- _Exercise prompt_: Only the number is needed: the count of lines in the records with the word "entry".

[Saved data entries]
== Segment start ==
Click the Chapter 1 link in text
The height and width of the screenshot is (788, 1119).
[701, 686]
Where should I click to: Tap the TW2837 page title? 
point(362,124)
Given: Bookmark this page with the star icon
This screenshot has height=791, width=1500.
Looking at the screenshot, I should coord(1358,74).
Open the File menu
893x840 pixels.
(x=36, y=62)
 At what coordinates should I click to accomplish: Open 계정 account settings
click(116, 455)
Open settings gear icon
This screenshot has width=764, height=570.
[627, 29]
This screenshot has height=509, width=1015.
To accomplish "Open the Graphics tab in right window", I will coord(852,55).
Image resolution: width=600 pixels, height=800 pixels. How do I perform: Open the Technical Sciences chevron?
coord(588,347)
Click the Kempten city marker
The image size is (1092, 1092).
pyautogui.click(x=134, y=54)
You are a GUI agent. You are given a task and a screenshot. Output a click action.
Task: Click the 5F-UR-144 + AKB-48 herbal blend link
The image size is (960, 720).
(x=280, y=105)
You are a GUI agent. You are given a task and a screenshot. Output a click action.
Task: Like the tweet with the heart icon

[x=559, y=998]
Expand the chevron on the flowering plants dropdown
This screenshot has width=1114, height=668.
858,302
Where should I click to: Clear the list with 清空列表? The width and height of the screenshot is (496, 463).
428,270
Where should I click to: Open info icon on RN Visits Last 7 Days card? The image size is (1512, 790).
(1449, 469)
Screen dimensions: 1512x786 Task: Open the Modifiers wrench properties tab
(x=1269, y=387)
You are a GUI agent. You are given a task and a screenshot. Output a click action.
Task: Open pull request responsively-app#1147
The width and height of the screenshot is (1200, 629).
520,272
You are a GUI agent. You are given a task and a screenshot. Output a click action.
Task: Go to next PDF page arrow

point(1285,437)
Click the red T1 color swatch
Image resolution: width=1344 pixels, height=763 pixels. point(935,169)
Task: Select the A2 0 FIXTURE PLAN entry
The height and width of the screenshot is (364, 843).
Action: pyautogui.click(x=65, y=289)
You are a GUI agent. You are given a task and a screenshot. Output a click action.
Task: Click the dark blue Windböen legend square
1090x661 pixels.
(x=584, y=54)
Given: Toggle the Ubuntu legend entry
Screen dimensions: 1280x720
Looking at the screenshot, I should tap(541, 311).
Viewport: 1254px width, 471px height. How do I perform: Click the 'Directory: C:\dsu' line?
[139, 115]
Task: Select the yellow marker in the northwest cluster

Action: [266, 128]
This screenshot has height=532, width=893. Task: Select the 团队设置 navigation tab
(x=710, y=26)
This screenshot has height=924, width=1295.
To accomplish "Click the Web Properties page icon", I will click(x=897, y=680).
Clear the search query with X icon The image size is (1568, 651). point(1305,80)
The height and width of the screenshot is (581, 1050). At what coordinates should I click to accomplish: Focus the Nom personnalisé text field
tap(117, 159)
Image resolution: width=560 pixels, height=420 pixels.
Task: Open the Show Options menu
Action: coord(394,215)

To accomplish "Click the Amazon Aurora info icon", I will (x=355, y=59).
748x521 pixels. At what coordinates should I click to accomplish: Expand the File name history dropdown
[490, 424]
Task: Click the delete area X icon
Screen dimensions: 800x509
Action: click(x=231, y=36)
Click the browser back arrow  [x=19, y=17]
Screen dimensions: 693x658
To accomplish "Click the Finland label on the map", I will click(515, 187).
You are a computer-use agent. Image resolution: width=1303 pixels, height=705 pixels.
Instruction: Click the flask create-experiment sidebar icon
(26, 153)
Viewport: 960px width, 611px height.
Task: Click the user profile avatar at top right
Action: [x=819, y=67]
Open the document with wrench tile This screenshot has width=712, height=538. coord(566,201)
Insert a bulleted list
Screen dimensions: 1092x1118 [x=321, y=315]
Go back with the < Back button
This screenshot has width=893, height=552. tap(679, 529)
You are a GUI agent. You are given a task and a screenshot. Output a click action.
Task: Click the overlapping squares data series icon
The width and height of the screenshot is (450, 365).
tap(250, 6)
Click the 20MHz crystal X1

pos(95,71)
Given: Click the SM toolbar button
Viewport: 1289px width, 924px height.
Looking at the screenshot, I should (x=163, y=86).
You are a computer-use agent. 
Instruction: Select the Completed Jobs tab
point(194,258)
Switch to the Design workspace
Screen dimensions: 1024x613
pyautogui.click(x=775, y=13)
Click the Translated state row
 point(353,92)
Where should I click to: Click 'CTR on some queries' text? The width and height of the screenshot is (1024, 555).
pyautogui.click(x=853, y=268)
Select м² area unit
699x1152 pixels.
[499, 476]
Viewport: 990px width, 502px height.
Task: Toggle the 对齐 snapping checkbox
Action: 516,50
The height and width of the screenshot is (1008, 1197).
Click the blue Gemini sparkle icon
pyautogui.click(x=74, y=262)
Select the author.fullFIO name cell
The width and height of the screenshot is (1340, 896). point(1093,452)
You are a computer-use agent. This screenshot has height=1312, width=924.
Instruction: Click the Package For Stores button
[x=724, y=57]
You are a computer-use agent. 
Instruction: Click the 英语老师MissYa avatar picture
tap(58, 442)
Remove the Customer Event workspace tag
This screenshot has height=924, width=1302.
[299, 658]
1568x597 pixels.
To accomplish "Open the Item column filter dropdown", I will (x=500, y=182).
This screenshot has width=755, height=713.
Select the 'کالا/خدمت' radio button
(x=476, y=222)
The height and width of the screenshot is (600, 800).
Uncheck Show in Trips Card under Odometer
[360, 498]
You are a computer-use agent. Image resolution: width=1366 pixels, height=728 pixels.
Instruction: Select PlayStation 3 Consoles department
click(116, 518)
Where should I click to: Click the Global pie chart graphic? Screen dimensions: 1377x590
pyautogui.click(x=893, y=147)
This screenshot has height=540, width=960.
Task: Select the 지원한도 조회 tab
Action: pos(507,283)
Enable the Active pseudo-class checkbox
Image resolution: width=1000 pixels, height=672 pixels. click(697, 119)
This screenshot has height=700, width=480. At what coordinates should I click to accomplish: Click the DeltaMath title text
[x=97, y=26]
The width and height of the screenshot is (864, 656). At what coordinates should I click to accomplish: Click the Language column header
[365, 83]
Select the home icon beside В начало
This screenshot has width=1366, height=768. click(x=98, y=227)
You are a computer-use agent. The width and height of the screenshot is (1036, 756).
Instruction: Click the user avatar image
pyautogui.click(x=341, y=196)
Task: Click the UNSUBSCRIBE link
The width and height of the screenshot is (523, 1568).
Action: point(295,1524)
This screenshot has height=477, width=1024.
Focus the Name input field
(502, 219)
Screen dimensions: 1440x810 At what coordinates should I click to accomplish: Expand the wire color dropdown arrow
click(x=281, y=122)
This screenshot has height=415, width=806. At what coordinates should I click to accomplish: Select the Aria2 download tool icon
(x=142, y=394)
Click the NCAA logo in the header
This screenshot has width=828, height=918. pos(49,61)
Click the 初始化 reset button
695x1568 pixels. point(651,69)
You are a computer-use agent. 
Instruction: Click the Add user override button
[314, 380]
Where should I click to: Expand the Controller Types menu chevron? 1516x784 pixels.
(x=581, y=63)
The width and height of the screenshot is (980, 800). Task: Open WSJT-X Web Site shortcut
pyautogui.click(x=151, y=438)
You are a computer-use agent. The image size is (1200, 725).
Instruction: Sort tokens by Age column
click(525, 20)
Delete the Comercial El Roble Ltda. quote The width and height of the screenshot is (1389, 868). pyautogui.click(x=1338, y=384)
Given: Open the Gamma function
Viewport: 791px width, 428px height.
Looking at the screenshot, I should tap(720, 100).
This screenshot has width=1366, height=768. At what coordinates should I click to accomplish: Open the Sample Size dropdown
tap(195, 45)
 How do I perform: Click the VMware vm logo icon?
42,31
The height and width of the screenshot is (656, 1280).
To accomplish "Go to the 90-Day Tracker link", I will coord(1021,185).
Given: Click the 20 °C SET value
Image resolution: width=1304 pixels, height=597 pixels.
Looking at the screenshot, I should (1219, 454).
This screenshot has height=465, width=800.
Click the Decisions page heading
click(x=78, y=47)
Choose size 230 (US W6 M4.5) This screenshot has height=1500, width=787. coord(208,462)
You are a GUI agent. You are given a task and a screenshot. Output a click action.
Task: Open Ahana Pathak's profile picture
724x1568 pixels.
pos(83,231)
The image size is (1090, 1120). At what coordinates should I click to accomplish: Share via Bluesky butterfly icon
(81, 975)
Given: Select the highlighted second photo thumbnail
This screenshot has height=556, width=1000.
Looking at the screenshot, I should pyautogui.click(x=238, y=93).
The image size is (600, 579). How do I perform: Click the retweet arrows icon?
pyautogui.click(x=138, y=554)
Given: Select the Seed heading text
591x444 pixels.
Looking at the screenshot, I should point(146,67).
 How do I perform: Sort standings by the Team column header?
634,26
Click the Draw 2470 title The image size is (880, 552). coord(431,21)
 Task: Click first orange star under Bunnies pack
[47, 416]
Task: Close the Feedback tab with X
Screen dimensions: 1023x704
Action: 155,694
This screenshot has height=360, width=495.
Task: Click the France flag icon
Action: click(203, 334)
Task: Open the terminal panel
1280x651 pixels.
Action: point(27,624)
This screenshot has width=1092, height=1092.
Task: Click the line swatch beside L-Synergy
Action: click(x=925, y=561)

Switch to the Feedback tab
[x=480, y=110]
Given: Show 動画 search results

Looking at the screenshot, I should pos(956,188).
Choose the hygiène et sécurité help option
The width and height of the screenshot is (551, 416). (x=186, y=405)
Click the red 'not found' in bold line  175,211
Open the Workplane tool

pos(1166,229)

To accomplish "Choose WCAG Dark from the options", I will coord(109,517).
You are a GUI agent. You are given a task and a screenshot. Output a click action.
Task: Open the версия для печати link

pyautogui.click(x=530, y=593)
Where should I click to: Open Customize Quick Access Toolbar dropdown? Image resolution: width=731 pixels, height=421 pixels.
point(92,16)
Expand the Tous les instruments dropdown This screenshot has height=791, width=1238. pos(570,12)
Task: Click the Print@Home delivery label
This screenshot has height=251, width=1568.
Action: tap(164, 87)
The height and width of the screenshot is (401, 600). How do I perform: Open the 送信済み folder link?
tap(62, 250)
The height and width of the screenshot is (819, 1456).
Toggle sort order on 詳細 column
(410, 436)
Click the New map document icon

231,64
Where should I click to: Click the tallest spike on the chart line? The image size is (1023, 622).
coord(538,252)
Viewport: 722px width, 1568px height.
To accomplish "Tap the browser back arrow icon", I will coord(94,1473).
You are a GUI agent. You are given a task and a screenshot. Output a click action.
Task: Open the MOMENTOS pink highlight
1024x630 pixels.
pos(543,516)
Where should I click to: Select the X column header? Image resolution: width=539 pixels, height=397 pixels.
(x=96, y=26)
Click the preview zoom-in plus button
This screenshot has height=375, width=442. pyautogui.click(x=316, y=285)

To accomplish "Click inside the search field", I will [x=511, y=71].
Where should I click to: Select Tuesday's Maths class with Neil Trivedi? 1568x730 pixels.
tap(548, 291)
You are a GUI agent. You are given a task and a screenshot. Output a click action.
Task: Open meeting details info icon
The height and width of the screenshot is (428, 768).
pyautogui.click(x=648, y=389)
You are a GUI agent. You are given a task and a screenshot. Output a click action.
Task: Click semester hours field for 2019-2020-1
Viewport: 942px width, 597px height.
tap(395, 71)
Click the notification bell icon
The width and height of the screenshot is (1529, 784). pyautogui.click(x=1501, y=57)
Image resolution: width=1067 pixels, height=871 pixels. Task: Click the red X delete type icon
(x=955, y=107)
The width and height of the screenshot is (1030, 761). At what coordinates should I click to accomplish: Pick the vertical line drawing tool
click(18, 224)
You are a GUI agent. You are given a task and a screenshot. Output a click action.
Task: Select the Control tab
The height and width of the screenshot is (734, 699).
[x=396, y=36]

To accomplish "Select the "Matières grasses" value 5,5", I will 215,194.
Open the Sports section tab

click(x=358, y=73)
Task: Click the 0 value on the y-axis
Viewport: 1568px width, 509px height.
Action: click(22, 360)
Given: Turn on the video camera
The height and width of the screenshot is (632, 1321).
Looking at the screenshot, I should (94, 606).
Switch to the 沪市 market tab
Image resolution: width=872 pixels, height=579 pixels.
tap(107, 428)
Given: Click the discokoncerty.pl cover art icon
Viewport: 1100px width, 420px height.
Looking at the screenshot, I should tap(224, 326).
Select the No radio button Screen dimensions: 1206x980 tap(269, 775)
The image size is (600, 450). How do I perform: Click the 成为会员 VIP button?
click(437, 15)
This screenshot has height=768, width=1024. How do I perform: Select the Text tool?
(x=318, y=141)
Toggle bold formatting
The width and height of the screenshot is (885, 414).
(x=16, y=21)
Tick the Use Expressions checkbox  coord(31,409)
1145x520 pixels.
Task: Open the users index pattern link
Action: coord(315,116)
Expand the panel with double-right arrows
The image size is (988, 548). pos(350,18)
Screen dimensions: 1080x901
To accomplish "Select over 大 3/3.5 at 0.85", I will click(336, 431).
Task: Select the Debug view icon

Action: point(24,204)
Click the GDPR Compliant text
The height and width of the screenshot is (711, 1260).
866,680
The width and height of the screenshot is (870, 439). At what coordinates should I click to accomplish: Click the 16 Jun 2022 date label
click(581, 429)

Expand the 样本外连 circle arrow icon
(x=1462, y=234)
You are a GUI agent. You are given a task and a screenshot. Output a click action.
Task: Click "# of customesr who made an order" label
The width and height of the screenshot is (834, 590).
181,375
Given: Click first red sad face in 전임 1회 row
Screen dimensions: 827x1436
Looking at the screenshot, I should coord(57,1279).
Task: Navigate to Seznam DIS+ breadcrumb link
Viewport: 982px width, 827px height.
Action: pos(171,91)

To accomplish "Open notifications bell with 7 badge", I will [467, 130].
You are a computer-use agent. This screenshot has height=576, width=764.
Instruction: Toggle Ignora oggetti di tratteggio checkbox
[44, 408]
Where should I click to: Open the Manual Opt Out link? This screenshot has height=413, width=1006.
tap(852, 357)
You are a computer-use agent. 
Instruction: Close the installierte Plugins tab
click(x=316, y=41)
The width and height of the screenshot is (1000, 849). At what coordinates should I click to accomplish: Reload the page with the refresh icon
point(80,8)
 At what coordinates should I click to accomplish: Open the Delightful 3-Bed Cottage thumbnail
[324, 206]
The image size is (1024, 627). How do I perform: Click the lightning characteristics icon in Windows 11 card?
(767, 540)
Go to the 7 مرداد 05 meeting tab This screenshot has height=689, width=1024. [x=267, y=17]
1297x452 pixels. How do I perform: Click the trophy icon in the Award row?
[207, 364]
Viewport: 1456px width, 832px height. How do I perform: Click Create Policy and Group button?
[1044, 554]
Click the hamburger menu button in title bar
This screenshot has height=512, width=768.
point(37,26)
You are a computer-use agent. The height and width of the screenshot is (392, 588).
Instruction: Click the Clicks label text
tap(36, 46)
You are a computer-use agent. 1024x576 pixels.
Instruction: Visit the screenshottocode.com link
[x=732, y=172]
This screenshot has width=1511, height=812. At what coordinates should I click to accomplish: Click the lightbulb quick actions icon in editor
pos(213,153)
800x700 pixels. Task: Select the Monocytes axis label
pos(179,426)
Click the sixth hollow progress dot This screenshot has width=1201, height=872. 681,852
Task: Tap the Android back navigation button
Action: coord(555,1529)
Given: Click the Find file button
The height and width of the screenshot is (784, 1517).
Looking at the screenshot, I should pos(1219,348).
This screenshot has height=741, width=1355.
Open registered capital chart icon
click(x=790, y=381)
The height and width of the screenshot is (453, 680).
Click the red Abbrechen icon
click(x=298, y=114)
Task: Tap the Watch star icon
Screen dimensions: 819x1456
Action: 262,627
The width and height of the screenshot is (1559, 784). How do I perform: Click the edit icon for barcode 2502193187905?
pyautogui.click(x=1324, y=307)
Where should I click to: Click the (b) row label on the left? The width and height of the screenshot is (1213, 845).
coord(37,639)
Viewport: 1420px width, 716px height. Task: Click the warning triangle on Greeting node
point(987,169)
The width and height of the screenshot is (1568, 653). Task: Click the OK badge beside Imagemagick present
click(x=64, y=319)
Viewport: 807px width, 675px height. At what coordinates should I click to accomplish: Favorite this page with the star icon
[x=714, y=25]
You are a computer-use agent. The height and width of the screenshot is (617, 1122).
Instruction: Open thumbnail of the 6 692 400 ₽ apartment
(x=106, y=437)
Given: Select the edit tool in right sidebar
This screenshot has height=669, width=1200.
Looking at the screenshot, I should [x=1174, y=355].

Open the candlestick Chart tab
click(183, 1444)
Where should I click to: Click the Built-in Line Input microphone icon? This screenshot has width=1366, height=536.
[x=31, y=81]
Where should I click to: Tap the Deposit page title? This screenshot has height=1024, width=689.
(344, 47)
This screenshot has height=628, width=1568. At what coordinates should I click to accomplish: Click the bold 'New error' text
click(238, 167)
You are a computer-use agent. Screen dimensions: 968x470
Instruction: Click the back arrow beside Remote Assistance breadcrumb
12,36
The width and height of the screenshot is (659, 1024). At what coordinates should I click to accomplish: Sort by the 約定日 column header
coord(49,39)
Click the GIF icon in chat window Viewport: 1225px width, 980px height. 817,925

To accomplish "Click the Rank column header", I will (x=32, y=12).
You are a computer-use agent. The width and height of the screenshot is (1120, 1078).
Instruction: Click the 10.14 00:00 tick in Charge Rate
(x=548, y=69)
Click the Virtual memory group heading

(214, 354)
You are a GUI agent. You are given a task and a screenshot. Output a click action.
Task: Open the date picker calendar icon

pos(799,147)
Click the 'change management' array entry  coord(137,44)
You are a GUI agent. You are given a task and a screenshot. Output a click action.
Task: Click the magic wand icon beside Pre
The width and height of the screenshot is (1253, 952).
== Segment end ==
- _Exercise output_: 3